The decision on Hinkley C is being presented as a concern over Chinese influence and specifically the fear that they might "weaponise" the plant in the future, though more in the sense of threatening electricty blackouts than a nuclear meltdown. This is hype. Not only is the Hinkley reactor being designed, built and operated by the French state-owned firms Areva and EDF, but the entailed involvement of the Chinese in a future reactor at Bradwell is years away. The UK has more to fear from its current reliance on Huawei routers in BT's datacoms network. A more credible risk is that the EU (via France) might seek to use the project as leverage during Brexit negotiations. The government's decision to delay looks like a prudent call at a time of uncertainty, but the underlying issue doesn't lie in either Somerset or Beijing but in the City of London. Brexit isn't going to turn the clock back - nothing can - but there is a clear choice ahead: economic nationalism versus the primacy of the City. Theresa May has emphasised the former, but I suspect this is merely a gesture. The EU knows the City is the UK's achilles heel.
«in return for the City being tolerated as an offshore front and London as an operating platform for non-European capital.»
ReplyDeleteI am not so sure about that, even with the (vital) qualification «non-European». The premise is that EU is plainly a two-level organization with the outer level being essentially the same as EFTA, and the inner level being the "real EU", the Eurozone, which is a preliminary to fiscal union.

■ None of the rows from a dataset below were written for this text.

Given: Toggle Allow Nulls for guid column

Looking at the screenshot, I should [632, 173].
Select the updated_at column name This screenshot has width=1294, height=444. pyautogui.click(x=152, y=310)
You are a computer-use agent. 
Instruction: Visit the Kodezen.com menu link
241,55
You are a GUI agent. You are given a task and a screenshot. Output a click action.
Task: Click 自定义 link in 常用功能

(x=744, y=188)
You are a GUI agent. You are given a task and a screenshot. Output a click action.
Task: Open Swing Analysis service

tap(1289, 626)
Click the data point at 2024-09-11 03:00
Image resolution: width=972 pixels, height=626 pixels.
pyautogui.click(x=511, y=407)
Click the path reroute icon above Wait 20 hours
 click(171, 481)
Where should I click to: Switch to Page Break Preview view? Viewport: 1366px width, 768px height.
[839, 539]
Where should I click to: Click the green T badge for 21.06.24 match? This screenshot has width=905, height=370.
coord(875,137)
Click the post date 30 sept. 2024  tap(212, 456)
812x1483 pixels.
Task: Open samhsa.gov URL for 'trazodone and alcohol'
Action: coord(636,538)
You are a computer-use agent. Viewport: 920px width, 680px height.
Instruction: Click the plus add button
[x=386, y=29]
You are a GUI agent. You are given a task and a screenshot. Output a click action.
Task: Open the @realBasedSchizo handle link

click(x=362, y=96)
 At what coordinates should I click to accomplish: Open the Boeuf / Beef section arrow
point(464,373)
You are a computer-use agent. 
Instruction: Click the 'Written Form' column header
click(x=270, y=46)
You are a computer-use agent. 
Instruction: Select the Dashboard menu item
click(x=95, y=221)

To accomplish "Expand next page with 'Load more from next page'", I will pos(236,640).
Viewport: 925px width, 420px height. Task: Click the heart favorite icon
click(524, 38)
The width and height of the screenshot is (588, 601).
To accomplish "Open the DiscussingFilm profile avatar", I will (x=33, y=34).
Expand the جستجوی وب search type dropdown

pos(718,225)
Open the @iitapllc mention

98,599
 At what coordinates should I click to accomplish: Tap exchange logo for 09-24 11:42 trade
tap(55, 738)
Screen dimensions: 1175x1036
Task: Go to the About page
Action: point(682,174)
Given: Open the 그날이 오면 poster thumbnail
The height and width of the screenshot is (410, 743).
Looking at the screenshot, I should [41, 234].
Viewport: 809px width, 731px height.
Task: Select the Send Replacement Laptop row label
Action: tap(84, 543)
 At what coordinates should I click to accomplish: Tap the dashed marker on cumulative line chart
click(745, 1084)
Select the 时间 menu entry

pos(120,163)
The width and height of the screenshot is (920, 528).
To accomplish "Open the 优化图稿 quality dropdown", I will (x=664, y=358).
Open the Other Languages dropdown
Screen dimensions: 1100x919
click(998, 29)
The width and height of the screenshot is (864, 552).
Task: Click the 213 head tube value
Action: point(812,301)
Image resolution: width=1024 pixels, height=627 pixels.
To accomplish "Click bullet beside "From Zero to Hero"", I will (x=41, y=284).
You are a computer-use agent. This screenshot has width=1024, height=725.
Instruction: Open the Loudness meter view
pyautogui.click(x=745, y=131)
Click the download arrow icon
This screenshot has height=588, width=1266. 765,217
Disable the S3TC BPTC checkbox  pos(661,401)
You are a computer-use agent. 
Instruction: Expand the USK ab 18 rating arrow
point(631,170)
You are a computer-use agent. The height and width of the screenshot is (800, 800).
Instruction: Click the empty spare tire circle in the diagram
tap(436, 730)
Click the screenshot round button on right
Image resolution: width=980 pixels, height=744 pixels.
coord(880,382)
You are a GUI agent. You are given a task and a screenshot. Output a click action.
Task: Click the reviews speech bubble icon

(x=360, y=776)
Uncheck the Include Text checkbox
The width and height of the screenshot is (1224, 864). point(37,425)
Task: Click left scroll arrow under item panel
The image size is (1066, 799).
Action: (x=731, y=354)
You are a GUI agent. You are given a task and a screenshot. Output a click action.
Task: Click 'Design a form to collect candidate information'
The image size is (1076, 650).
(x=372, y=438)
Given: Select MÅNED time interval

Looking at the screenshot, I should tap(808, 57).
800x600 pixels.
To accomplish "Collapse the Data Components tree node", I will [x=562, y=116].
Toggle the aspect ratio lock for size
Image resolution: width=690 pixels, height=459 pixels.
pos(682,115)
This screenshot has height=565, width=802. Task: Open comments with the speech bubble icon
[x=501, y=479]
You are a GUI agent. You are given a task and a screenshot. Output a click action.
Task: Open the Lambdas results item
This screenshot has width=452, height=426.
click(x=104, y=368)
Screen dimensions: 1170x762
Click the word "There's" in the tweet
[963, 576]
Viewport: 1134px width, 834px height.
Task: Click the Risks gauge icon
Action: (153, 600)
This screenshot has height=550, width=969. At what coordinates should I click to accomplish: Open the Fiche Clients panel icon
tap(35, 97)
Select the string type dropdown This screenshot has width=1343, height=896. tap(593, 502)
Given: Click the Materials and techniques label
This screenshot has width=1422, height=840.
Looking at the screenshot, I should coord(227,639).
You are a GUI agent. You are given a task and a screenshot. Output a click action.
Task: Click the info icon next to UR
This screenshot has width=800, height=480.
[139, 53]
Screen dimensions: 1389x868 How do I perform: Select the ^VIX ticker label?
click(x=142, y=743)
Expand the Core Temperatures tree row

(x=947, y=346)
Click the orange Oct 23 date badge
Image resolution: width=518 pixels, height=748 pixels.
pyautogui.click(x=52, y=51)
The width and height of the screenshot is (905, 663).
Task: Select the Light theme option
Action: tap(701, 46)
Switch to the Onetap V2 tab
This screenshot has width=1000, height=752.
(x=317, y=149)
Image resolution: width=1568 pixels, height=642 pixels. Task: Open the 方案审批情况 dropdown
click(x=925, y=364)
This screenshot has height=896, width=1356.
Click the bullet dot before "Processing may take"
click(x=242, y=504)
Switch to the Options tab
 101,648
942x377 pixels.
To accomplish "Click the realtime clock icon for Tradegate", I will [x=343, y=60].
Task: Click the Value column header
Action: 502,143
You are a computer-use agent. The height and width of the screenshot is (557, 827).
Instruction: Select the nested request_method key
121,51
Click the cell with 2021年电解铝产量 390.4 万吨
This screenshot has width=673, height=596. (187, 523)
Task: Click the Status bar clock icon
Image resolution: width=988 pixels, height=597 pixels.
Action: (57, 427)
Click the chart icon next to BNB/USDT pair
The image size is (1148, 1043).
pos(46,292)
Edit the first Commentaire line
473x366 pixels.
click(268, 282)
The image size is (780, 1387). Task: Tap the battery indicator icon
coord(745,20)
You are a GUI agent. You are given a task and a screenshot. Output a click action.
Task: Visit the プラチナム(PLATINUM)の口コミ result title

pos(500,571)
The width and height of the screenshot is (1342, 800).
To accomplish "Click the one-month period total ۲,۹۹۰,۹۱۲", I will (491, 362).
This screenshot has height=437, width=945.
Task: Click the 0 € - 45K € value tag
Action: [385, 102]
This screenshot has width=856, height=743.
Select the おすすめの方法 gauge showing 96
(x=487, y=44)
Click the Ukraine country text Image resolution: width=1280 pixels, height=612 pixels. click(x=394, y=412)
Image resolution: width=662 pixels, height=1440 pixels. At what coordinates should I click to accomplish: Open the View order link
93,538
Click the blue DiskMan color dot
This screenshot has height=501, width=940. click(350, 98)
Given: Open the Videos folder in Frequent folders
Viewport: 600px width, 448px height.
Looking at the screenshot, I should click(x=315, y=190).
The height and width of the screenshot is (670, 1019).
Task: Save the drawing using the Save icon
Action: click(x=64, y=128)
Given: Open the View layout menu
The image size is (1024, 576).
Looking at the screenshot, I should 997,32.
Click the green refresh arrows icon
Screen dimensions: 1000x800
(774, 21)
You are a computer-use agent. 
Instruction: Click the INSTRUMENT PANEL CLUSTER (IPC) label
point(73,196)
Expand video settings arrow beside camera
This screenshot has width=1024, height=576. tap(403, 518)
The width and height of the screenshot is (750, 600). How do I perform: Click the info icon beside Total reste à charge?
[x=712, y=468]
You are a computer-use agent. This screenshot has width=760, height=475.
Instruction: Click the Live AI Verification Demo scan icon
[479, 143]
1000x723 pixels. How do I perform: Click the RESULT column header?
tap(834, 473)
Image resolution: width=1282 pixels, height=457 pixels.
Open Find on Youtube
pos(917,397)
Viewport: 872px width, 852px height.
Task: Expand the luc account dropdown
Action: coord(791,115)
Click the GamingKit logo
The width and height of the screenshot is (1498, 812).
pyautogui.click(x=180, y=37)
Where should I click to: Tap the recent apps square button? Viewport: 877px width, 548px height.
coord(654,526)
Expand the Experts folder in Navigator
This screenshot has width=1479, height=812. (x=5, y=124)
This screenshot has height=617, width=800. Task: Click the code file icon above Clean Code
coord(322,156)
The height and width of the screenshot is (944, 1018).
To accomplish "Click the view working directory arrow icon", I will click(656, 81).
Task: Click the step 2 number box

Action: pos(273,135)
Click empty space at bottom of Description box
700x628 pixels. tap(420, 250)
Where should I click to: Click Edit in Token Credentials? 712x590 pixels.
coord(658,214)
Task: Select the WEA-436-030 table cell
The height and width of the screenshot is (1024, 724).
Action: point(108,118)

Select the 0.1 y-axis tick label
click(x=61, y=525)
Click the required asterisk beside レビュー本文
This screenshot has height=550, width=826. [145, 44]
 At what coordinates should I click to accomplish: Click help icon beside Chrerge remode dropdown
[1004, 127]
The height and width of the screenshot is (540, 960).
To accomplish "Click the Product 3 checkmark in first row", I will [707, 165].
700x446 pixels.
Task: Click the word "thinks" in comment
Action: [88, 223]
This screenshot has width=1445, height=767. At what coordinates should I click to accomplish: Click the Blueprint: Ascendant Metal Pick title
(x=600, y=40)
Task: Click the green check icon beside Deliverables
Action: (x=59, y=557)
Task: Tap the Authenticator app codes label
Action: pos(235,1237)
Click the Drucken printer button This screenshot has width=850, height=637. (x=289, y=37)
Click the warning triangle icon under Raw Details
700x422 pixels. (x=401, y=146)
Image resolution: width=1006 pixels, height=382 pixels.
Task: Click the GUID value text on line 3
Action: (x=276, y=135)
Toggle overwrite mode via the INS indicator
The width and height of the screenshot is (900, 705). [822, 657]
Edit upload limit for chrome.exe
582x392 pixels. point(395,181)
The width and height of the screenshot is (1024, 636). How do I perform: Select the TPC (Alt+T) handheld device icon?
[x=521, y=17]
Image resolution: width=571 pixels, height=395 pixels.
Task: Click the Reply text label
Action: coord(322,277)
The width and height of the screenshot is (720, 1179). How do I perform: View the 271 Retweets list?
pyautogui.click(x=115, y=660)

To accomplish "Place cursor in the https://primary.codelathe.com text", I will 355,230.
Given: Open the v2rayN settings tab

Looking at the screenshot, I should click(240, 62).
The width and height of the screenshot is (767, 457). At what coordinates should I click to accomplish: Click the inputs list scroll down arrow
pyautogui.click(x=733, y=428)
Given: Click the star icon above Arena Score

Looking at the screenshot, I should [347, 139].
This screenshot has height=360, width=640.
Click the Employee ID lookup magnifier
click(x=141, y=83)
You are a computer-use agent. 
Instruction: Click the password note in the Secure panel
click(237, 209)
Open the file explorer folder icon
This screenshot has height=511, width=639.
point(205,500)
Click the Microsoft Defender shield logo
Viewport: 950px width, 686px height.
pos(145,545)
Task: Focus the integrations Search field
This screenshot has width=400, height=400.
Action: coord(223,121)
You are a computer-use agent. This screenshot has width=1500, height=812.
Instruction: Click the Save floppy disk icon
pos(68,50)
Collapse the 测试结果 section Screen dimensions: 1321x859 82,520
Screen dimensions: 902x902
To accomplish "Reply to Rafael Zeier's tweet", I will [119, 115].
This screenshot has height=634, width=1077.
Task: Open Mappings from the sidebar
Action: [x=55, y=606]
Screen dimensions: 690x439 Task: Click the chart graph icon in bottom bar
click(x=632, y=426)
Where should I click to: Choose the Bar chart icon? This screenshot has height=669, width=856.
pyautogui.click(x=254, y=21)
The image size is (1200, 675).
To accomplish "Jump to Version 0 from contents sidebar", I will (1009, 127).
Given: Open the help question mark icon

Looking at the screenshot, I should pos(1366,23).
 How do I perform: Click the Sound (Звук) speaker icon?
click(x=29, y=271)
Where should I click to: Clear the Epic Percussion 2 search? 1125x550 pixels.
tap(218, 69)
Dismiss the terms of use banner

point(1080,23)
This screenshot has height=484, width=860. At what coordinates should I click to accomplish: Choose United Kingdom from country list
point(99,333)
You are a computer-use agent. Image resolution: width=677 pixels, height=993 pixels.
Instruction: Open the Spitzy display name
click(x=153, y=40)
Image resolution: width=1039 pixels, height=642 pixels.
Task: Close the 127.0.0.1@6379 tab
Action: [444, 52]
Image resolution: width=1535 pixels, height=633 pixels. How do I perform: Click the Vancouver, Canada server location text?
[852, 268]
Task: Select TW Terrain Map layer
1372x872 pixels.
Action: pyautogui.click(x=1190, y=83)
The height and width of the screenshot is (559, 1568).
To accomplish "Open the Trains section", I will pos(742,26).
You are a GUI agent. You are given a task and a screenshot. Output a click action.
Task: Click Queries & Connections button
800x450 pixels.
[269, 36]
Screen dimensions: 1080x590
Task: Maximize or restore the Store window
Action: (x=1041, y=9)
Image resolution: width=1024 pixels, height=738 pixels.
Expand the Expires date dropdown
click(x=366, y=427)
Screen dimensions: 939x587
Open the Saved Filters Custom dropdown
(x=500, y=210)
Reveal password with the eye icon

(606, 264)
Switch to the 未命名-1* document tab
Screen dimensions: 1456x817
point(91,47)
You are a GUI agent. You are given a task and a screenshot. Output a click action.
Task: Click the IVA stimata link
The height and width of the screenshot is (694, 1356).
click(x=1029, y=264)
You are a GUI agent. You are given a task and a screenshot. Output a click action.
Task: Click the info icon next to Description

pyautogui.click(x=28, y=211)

Given that premise, the Eurozone governments will never want to make it easier for the financial capital of the Eurozone to be outside the Eurozone, never mind outside the EU. It is a crucial issue of sovereignty. They may not succeed, but they will try to help shrink London to a minor offshore entity like Dubai, which is also the plan of many of the eurosceptic elites.
«reliance on Huawei routers in BT's datacoms network»
That's irrelevant. Whichever brand they are all IT equipment must be presumed to have "backdoors" for every major country's secret service and large scale criminal organization. It is easy to get israeli, english, russian, french, chinese, indian, german engineers engineers hired by companies like Intel, Google, Microsoft, IBM, Facebook, Cisco, etc., and it is easy for them once hired to put in cleverly designed "bugs" that give access to their sponsors. The main business of secret services is infiltration, and infiltration in commercial companies is much easier and less risky than infiltrating governments and armies.
As a UK taxpayer I would be outraged if MI6 did not have dozens of "sponsored" engineers recruited from Oxbridge etc. at Intel, Cisco, IBM, Microsoft, Google, Facebook, etc., it would a dereliction of their duty to the security of the realm.
Note: a couple of years ago an anonymous commenter on another blog alleged that «At the time of its privatisation BT had got into a terrible mess mostly because half the Board worked for MI5 and the other half worked for MI6», which seems very plausible however given how the british "establishment" works.